Gauging of Nonlinearly Realized Symmetries

TL;DR

This paper explores the relationship between nonlinear and linear realizations of symmetries in gauge theories, revealing a geometric interpretation of BRST charges and applying it to superstring theory equivalence.

Contribution

It demonstrates that BRST charges for nonlinear and linear realizations are related via a geometric similarity transformation, with applications to superstring theory.

Findings

BRST charges are related by a similarity transformation.

The transformation has a geometric interpretation as an exterior derivative.

Application to superstring theory shows equivalence with bosonic string theory.

Abstract

A representation of a subgroup H of a finite-dimensional group G can be used to induce a nonlinear realization of G. If the nonlinearly realized symmetry is gauged, then the BRST charge can be related by a similarity transformation to the BRST charge for the gauged linear realization of H (plus a cohomologically trivial piece).
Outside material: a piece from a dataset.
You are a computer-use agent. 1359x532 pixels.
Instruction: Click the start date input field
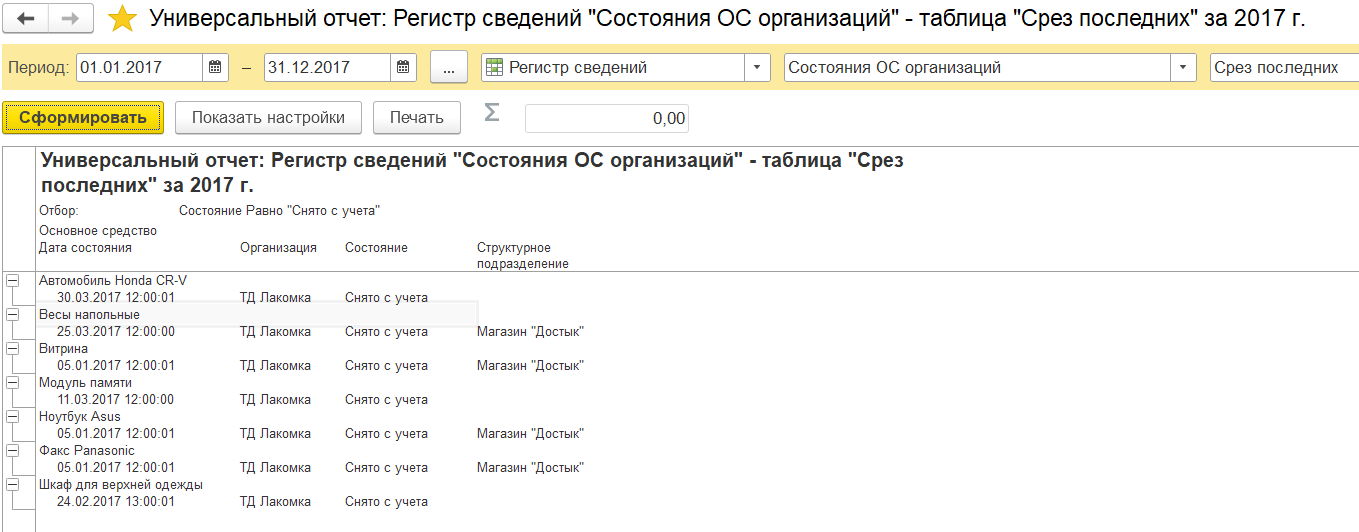[139, 68]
It is shown that the relation between the two BRST charges is a reflection of the fact that they can be interpreted geometrically as expressions for the exterior derivative on G relative to two different bases, and an explicit expression for the generator of the similarity transformation is obtained. This result is applied in an infinite-dimensional setting, where it yields the similarity transformation used by Ishikawa and Kato to prove the equivalence of the Berkovits-Vafa superstring with the underlying bosonic string theory.